第九話 聖母様は余所見中


「……どれだけ失礼なんですか。弱みなんか握って無いですよ!」




「じゃあ何だ! アレか、催眠か? 催眠術でこの子を意のままに操っているのか!」




「アンタは少し落ち着け! 何だ、催眠術って! 部長、漫画の見過ぎですよ!!」




 しかもアンタの年齢で見ちゃダメなヤツだろ、それ!!




「じゃあ、この子はなんなんだ!?」




「俺の妹ですよ! 義理のっ!!」




「……」




「……」




「……小太郎」




「……なんですか?」




「……お前にこの言葉を贈る。
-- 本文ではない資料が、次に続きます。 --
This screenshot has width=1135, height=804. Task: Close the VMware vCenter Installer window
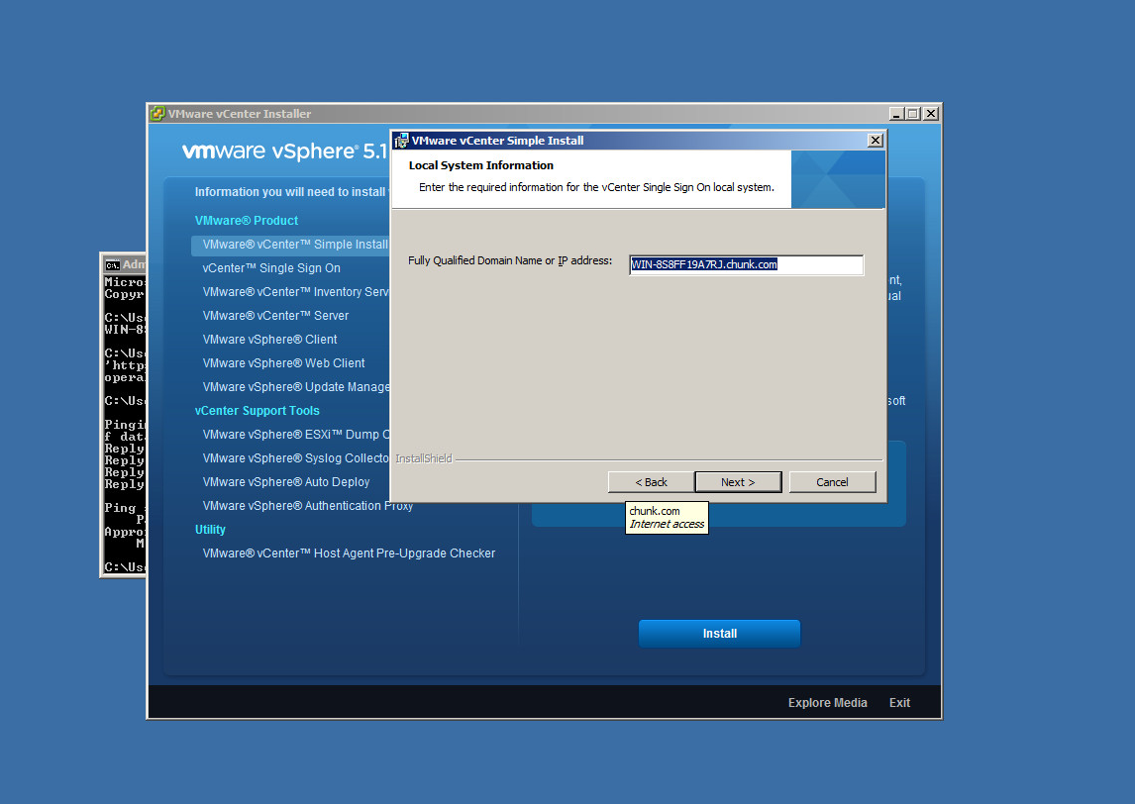(x=930, y=114)
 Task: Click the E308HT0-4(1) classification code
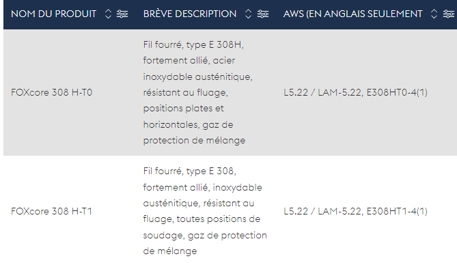(x=397, y=92)
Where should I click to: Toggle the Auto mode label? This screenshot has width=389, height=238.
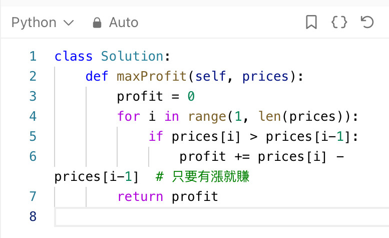(x=124, y=23)
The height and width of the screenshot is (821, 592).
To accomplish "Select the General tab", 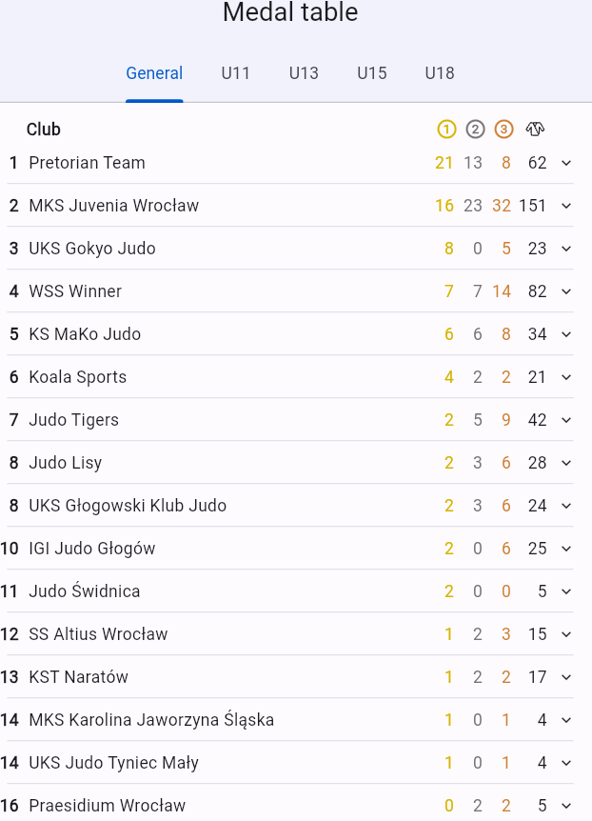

傾聴」




「……はい」






「『それ、なんてエロゲ?』」






「……」




「……つくならもう少しマシな嘘をつけ! 舐めてるのか、お前は!!」




「う、嘘じゃないし舐めてなんてないです! 本当です!」




「まだ言うか!」




 ブチギレた部長が俺の胸倉を掴む。ちょ、ストップストップ! 胸倉を掴むなっ!!




「遅くなりました!」




 今にも部長の拳が俺の頬にクリティカルヒットしそうになったその瞬間。そう言って美術部のドアを開けて入って来たのは一人の女子高生。髪は高めに結ったポニーテールに、大きな瞳。小鼻で、背はすらっと高い美少女。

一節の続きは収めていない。